> [Exercise]:
Find every line in the data that contains the word "below". Return each of those lines.

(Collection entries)
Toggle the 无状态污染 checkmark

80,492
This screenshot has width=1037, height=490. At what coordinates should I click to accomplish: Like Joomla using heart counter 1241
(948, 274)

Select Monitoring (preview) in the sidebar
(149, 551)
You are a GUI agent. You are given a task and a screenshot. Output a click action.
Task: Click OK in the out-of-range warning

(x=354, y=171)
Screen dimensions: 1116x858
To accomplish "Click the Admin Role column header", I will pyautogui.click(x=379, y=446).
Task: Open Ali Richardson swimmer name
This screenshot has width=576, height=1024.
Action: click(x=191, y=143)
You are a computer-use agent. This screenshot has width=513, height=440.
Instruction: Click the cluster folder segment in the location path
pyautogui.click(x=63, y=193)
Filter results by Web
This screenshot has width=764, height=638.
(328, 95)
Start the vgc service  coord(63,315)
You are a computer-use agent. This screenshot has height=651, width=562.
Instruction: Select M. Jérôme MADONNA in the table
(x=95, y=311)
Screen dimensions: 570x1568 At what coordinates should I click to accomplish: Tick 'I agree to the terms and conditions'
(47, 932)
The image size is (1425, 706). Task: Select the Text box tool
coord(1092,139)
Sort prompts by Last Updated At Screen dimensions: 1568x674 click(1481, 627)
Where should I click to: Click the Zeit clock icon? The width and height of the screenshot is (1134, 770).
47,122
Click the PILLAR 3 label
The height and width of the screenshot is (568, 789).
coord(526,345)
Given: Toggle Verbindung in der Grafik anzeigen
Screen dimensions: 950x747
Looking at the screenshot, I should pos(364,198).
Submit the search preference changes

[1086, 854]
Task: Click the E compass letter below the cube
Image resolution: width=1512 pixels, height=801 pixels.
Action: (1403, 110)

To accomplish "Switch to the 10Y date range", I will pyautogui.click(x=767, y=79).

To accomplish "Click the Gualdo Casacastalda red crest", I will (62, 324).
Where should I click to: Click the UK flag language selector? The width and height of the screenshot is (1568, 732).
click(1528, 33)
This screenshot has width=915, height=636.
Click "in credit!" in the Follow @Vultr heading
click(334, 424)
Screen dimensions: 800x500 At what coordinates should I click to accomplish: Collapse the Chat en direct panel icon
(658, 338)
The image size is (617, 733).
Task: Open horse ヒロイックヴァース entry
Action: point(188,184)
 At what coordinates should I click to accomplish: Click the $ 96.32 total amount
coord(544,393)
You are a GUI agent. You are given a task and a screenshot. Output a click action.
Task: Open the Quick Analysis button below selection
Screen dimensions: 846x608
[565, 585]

> [Solution to this problem]:
Task: Click the E compass letter below the cube
Task: Open the Quick Analysis button below selection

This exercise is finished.